(Source records)

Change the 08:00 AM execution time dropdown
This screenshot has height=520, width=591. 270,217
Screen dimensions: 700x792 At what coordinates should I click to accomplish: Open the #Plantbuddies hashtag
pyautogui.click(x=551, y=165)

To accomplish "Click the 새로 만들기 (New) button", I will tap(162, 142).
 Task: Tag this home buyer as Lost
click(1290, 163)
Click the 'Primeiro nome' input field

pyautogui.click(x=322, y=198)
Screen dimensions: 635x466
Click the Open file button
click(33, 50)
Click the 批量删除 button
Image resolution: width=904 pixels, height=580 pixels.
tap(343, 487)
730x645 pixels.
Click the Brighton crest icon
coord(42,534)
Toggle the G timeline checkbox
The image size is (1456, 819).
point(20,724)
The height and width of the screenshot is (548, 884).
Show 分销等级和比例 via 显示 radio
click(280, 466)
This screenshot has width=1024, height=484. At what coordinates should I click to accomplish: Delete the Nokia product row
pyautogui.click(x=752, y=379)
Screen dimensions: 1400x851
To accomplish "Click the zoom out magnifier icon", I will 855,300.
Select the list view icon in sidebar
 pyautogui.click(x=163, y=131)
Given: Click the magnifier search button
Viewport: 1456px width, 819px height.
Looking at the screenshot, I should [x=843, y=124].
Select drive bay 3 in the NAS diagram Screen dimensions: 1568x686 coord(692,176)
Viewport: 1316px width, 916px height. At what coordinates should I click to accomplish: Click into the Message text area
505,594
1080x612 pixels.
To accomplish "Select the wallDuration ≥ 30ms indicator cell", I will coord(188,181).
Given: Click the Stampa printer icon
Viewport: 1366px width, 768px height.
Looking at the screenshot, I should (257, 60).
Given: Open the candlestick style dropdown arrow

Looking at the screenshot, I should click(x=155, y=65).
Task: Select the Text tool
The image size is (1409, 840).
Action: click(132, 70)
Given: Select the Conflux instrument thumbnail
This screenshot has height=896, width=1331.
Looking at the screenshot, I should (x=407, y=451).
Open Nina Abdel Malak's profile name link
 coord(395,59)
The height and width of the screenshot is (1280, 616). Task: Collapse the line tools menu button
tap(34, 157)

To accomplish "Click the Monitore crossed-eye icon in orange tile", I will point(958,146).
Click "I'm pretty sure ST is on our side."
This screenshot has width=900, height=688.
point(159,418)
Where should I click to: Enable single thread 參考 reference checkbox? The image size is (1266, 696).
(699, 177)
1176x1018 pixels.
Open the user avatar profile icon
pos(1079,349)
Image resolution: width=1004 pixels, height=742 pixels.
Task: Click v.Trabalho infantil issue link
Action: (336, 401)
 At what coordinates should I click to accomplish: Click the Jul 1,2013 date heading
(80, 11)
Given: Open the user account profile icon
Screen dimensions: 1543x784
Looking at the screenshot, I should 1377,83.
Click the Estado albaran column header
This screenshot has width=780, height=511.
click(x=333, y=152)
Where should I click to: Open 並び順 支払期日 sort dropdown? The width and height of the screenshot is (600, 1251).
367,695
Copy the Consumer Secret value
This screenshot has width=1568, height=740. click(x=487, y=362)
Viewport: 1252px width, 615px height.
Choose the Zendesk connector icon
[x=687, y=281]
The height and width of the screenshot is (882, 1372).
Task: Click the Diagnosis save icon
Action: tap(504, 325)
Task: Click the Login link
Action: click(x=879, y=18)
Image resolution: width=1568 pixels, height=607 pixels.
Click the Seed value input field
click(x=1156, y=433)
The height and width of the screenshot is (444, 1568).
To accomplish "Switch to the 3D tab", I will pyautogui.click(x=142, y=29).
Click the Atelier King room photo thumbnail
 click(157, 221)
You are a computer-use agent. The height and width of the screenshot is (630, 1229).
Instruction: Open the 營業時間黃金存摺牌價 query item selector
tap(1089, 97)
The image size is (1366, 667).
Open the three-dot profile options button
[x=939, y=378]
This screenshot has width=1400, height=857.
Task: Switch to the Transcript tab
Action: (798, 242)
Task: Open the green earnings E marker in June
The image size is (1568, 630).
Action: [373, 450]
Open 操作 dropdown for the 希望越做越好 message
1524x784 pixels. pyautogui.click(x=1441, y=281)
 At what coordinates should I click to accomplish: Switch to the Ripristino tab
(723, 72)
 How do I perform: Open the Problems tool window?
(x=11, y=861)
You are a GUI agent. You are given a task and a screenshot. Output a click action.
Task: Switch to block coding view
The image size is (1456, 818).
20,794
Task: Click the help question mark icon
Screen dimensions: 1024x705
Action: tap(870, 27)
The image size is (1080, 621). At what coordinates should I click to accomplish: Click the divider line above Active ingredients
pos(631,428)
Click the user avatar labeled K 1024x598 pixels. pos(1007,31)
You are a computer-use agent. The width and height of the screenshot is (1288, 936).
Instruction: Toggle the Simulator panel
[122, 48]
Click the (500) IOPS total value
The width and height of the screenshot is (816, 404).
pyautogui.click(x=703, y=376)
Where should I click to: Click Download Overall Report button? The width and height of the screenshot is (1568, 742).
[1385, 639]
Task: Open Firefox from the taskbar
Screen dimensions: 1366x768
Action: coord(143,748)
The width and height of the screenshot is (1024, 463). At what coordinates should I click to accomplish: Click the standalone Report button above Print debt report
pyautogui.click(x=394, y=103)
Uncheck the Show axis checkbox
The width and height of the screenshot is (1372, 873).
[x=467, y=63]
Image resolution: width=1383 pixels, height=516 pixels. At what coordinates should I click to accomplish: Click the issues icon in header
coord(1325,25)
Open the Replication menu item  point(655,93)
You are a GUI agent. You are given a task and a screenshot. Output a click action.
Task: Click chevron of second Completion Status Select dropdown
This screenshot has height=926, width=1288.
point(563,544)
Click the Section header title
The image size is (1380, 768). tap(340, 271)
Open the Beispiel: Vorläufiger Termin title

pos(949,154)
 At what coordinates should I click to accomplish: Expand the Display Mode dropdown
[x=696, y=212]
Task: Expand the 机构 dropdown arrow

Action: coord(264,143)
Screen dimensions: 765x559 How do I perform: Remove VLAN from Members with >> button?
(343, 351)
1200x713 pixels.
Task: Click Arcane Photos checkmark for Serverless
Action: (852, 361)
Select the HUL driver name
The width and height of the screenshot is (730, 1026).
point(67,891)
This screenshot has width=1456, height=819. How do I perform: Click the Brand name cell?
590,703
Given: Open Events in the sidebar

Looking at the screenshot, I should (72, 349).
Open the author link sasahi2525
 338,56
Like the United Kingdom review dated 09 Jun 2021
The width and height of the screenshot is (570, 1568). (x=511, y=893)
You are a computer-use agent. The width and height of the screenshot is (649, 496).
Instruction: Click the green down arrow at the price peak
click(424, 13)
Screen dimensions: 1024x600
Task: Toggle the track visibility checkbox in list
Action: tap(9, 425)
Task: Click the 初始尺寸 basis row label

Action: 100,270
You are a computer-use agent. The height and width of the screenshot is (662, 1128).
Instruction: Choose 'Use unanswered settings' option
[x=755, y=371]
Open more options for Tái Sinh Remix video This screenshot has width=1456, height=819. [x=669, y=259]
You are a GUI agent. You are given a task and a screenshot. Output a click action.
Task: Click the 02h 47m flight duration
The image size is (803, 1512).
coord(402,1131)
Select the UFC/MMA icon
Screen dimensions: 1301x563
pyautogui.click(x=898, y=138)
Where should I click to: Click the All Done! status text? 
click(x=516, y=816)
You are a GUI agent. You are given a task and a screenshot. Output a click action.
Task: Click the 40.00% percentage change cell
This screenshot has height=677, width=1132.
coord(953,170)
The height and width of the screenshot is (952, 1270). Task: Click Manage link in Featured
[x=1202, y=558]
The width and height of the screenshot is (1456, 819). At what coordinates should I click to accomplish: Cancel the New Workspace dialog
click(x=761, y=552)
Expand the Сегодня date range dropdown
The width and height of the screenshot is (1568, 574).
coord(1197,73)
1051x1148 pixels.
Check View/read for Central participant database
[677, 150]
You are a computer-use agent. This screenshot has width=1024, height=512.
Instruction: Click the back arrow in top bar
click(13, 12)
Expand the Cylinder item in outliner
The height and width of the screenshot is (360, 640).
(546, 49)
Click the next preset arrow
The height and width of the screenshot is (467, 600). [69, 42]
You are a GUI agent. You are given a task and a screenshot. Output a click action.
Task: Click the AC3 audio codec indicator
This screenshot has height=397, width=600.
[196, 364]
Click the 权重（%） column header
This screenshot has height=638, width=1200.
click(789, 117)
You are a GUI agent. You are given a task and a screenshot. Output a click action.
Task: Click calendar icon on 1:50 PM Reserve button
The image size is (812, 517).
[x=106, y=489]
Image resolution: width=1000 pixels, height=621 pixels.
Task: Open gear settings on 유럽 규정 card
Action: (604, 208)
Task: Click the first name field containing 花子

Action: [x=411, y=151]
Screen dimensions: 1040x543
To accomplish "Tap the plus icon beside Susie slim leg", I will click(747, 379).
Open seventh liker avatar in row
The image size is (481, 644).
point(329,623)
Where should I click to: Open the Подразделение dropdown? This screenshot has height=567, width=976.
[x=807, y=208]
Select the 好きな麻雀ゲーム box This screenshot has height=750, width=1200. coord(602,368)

## Problem to work on
Please reproduce everything from the line containing "Viewport: 1252px width, 615px height." down to the line containing "(x=11, y=861)", swapping "Zendesk" for "Salesforce" and leaving the rest of those lines unchanged.

## Problem solution
Viewport: 1252px width, 615px height.
Choose the Salesforce connector icon
[x=687, y=281]
The height and width of the screenshot is (882, 1372).
Task: Click the Diagnosis save icon
Action: tap(504, 325)
Task: Click the Login link
Action: click(x=879, y=18)
Image resolution: width=1568 pixels, height=607 pixels.
Click the Seed value input field
click(x=1156, y=433)
The height and width of the screenshot is (444, 1568).
To accomplish "Switch to the 3D tab", I will pyautogui.click(x=142, y=29).
Click the Atelier King room photo thumbnail
 click(157, 221)
You are a computer-use agent. The height and width of the screenshot is (630, 1229).
Instruction: Open the 營業時間黃金存摺牌價 query item selector
tap(1089, 97)
The image size is (1366, 667).
Open the three-dot profile options button
[x=939, y=378]
This screenshot has width=1400, height=857.
Task: Switch to the Transcript tab
Action: (798, 242)
Task: Open the green earnings E marker in June
The image size is (1568, 630).
Action: [373, 450]
Open 操作 dropdown for the 希望越做越好 message
1524x784 pixels. pyautogui.click(x=1441, y=281)
 At what coordinates should I click to accomplish: Switch to the Ripristino tab
(723, 72)
 How do I perform: Open the Problems tool window?
(x=11, y=861)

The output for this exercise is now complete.